━━━━━ GIVEN DATA

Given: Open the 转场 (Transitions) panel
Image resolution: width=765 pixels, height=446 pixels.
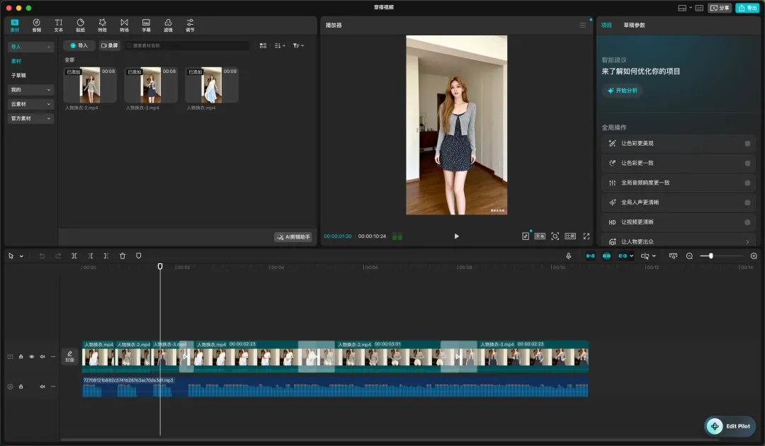Looking at the screenshot, I should [x=124, y=25].
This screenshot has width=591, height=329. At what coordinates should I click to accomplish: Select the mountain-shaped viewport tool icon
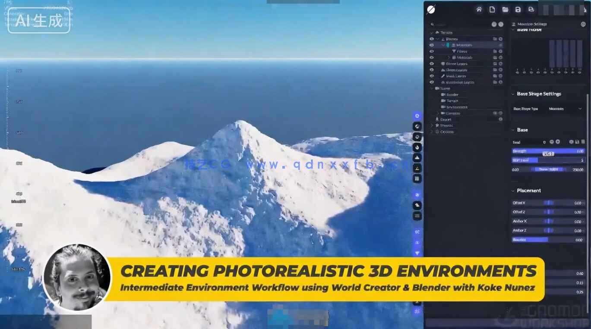coord(417,158)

━━━━━━━━━━

> [ACTION ITEM]: Retype every record above word for word, leaving out any pictures.

> [RESPONSE TO THE TASK]:
Given: Open the 转场 (Transitions) panel
Image resolution: width=765 pixels, height=446 pixels.
Looking at the screenshot, I should [x=124, y=25].
This screenshot has width=591, height=329. At what coordinates should I click to accomplish: Select the mountain-shaped viewport tool icon
coord(417,158)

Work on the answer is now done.